Why bother? There are plenty of people around to tell him what's wrong with his team.

No team, not even Miami, has been a bigger disappointment in the first month of the season than Chicago. Sure, the Bulls always seem to start slow. They are 6-52 on their annual extended road trip in November since Michael Jordan moved to the next stage of his iconic status.

But this start has a different feel than recent seasons. At 3-10 entering Saturday, the Bulls are strangely listless as the losses mount on their way to a Monday meeting with the Mavericks.

Some blame Kobe Bryant and argue the rumors of a trade for the LA Lakers star unsettled Chicago's key players. Others point to the Bulls' failure to sign Luol Deng, Ben Gordon and Chris Duhon to extensions before the season.

Chemistry is fragile. But if that's all it takes to knock a young, rising power off stride, those players don't have the temperament or mental toughness needed to succeed at an elite level.

"All of us haven't played the way we can play," Deng told reporters this past week. "We've got to get better as a whole.

"It's not an individual thing. It's not physical, it's a mental thing."

I'd argue it's an offense thing.

The Bulls don't have any.

Chicago is the league's lowest-scoring team, with an average of 86.7 points per game. The Bulls are the only team to shoot less than 40 percent from the field and the only team to shoot less than 30 percent from 3-point range.

The Bulls missed seven consecutive shots and committed three turnovers in a seven-minute stretch of the fourth quarter in a loss to Toronto. They didn't make a basket in the final 4:10 of a loss to New York. And yes, that's the same Knicks team that turned around five days later and lost to Boston by 45 points.

"We're getting good shots," Gordon said. "We're just not making them."

There is a little more to what's happening than missing shots.

Defenses double-team Gordon off the pick-and-roll and force him to give up the ball or take a bad shot. We all know he doesn't like to pass, so that means more bad shots.

Opponents back off Deng and give him less space to slash to the basket, which is when he's at his best. Kirk Hinrich, meanwhile, is shooting a career-low 34.6 percent from the field. He had an inexcusable turnover on a 2-on-none fastbreak against Atlanta.

The Bulls have a limited half-court offense in the best of times. But Chicago is athletic enough to force the issue and score in transition.

That's why Skiles criticized Tyrus Thomas recently for failing to run the court. If Chicago doesn't get an easy bucket, it doesn't get one at all these days.

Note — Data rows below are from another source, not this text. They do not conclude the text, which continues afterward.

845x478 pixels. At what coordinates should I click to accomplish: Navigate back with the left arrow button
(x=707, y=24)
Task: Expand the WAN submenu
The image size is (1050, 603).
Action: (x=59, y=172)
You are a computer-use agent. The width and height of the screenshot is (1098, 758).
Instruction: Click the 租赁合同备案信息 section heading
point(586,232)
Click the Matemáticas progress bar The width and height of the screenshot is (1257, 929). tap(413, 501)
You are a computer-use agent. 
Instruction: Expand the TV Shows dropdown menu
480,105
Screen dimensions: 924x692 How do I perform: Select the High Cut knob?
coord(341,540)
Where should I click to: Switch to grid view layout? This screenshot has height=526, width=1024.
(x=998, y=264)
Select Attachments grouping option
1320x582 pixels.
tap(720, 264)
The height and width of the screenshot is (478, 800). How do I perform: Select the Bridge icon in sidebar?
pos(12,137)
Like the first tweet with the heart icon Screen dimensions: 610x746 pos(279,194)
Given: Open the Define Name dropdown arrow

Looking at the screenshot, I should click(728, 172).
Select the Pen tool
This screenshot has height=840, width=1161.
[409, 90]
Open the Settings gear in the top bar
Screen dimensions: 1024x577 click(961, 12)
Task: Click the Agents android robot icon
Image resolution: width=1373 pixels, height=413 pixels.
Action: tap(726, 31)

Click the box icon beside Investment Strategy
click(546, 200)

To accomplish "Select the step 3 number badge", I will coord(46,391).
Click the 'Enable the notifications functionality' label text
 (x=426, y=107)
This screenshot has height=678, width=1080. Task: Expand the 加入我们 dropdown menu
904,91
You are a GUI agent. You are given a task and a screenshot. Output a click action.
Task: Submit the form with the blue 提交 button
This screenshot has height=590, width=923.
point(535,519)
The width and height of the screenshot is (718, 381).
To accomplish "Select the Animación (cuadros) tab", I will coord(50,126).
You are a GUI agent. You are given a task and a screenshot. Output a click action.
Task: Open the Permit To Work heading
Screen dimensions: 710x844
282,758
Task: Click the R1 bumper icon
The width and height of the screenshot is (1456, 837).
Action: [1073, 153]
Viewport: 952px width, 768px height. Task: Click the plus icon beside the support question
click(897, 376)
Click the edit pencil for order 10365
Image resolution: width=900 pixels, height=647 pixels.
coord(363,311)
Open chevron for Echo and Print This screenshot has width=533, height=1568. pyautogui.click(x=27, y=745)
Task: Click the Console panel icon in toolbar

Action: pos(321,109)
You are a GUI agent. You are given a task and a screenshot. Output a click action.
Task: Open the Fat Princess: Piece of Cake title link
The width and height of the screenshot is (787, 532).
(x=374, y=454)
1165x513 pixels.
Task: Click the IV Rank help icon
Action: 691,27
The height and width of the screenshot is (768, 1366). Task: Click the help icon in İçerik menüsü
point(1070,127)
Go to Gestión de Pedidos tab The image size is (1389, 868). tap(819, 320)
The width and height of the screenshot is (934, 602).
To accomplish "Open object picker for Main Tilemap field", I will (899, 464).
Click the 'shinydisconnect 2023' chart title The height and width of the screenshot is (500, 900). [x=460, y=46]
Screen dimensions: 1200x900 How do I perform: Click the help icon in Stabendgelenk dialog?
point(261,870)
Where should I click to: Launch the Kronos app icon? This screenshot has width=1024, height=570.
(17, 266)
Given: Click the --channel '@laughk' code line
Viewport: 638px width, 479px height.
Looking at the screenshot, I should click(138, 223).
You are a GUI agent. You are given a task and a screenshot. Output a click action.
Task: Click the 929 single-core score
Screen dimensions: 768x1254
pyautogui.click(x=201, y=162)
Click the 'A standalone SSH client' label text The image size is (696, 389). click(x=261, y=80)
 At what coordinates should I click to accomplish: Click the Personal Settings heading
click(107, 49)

Chicago still competes on the defensive end, a strong indicator that Skiles hasn't lost this team, as critics maintain. But if the Bulls don't begin to win soon, the effort on that end of the court is bound to diminish.

The Bulls can still pull out of this, but they sure don't have the look of a team that can compete for the Eastern Conference title.

"I don't know exactly where we're at right now," Hinrich conceded.

Neither does anyone else.

My two cents

Jermaine O'Neal has been among the best big men for the better part of this decade.

It's time to drop him from the conversation.

O'Neal hasn't scored 20 points in a game this season and is shooting a career-low 38.9 percent from the field. His 7.4 rebounding average is his lowest since he wasted away on Portland's bench eight years ago.

The Indiana forward is bothered by a sore left knee and has missed 73 games to injury over the last three-plus seasons. The Pacers are actually better this season without O'Neal (5-1) than they are with him (3-8).

Here's the irony. The Pacers have rebuffed trade requests for O'Neal in recent years because they felt he was essential to their success. Now it's doubtful any team would want to assume the $64.1 million he's owed over the length of his contract.